While the field of genomic research has been around for decades, the term “epigenetics” was coined recently, and productized epigenetics is even newer to the public eye. Due partly to growing interest in personal health maintenance and quick access to information through the Internet, epigenetics is enjoying greater attention from the consumer market. To help you navigate this enthralling field, we compiled the best practices to mitigate your biological age markers.
The Epigenetic Clock and Why It Matters
It’s useful to know the history surrounding the modern implications of epigenetics and why specific phrases come up often. In the 1990s, researchers discovered that telomeres—sequences of repeated DNA at the ends of chromosomes—shorten with age. With additional study came the discovery that the length of one’s telomeres can predict future health outcomes. Around the same time, researcher John-Pierre Issa found that DNA methylation—the process of a methyl group being added to DNA—changes how cells read genes, which is considered a phenotypic gene change.
These discoveries largely led to Steve Horvath, a biostatistician and geneticist, identifying in 2013 what people often refer to as the Horvath clock test. Horvath discovered at least 350 DNA methylation sites and respective methylation levels that closely correlated with chronological age in various tissues. Subsequent studies revealed that younger Horvath clock test results indicated lower mortality rates across large samples. Thanks to these findings and continuing research, it’s EpiAging USA’s mission to provide biological age marker services that identify your current biological age and how to slow it.
What This Means For You
Epigenetics is relatively new for consumers, and it’s challenging to sort through the sheer volume of information. The good news is that your biological age consists of numerous biological age markers, all of which point to multiple simultaneous cellular processes. Since many factors influence biological age, there are various steps you can take to slow down or even reverse your biological clock.

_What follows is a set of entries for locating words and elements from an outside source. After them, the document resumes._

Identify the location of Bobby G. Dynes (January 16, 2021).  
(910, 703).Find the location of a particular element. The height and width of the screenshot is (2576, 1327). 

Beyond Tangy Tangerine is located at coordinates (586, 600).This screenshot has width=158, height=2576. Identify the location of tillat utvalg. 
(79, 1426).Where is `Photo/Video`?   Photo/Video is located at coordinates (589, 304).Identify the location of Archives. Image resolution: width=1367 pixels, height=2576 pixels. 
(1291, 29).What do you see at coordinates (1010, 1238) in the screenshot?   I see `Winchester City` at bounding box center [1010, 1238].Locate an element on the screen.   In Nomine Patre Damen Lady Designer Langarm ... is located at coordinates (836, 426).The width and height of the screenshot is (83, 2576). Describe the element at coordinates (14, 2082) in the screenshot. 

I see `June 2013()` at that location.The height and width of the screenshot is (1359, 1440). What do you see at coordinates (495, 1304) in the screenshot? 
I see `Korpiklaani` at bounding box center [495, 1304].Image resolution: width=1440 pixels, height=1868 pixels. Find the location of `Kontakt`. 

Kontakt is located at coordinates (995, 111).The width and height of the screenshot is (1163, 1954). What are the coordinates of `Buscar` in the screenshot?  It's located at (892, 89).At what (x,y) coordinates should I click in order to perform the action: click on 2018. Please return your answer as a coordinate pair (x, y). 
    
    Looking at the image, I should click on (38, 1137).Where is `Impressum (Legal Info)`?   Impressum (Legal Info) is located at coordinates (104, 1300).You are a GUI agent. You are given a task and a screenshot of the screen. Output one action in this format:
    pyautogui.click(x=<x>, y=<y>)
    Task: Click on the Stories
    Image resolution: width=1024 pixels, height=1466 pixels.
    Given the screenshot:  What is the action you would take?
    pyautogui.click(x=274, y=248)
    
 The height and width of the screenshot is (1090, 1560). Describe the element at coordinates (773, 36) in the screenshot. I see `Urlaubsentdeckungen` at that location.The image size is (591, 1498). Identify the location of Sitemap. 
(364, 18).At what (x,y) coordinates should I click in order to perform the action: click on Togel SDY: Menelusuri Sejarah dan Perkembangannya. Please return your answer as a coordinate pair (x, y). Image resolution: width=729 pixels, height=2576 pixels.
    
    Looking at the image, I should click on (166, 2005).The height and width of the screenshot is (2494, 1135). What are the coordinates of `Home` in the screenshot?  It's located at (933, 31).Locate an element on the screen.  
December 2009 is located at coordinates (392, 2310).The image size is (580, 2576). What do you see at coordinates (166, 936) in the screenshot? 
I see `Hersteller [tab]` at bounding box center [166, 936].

Incorporate Exercise—Particularly Strength Training
Regular exercise consistently shows to have strong yields for staying young. Exercising often, and particularly with strength-oriented challenges, can reverse your biological age by a significant amount. Activities such as sprinting, pushups, planking, and squatting have shown to improve brain function, level moodiness, and decrease cellular wear-and-tear.
In today’s world of ubiquitous smartphones and computer screens, it’s easy to understand getting a good night’s rest isn’t as simple as it once was. However, not getting quality sleep each night can increase your cortisol—a hormone usually only released in response to stress. Focus on creating a rhythm for going to bed and waking up, and you’ll be creating a healthier body in no time.
Minimize Daily Stress
While it’s often impossible to prepare for various negative life events, this doesn’t mean you can’t mitigate your body’s daily stress responses. Some stress is normal, but just like exercise, your body should have a break from it. If you’re feeling unusually worn out or tired after a typical day’s work, this could be a sign you’re dealing with excess cortisol. A few methods for stress reduction include yoga, walking, intentional deep breathing, or getting a massage.